* _REQUIRED WORK_
For every record, give an exact copy that has no pictures in it.

[Stored items]
───

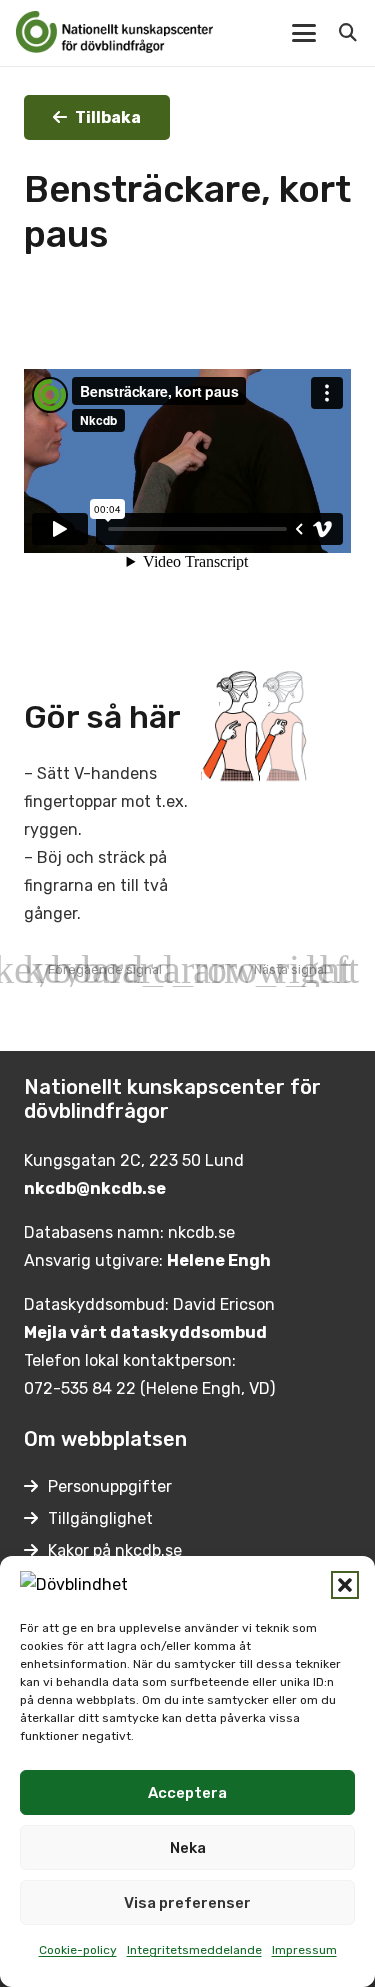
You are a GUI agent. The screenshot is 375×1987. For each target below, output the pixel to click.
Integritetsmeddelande (194, 1950)
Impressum (304, 1950)
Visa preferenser (187, 1903)
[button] (345, 1585)
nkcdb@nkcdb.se (95, 1188)
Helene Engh (219, 1260)
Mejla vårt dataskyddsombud (145, 1332)
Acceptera (187, 1793)
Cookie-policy (78, 1950)
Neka (188, 1848)
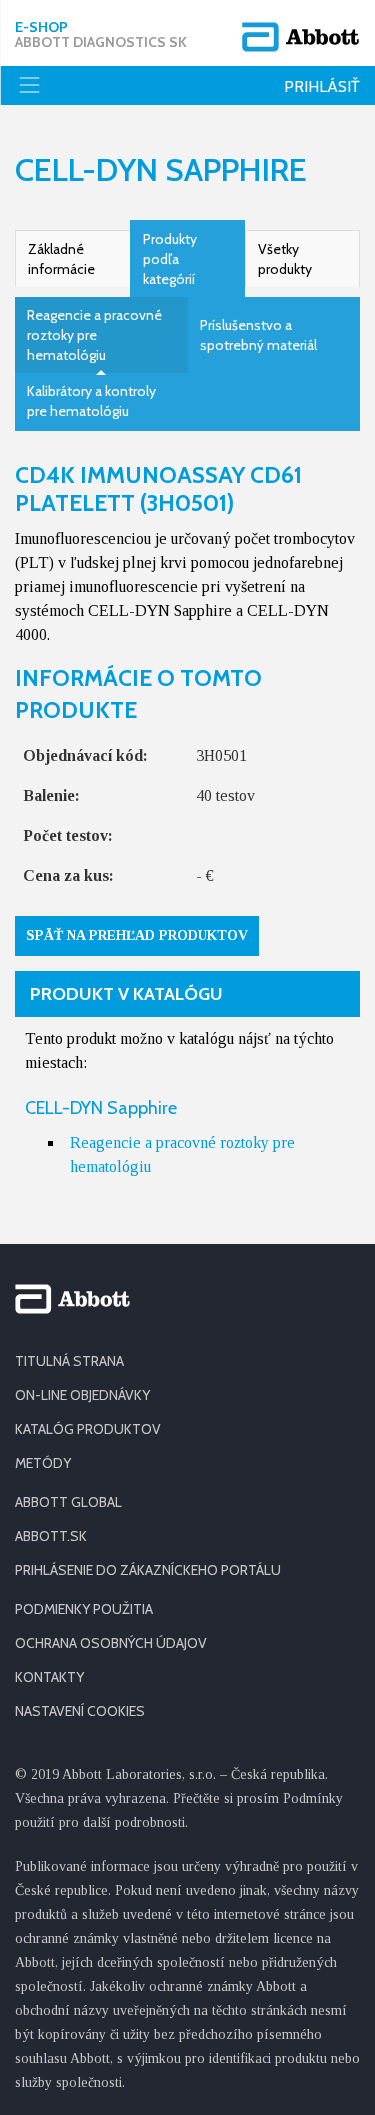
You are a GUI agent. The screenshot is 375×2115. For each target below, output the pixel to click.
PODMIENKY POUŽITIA (84, 1609)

───

* _SOLVED EXERCISE_
You are a GUI agent. The screenshot is 375×1987. For each target below, output the pixel to click.
Integritetsmeddelande (194, 1950)
Impressum (304, 1950)
Visa preferenser (187, 1903)
[button] (345, 1585)
nkcdb@nkcdb.se (95, 1188)
Helene Engh (219, 1260)
Mejla vårt dataskyddsombud (145, 1332)
Acceptera (187, 1793)
Cookie-policy (78, 1950)
Neka (188, 1848)
You are a GUI agent. The screenshot is 375×2115. For each target below, output the pixel to click.
PODMIENKY POUŽITIA (84, 1609)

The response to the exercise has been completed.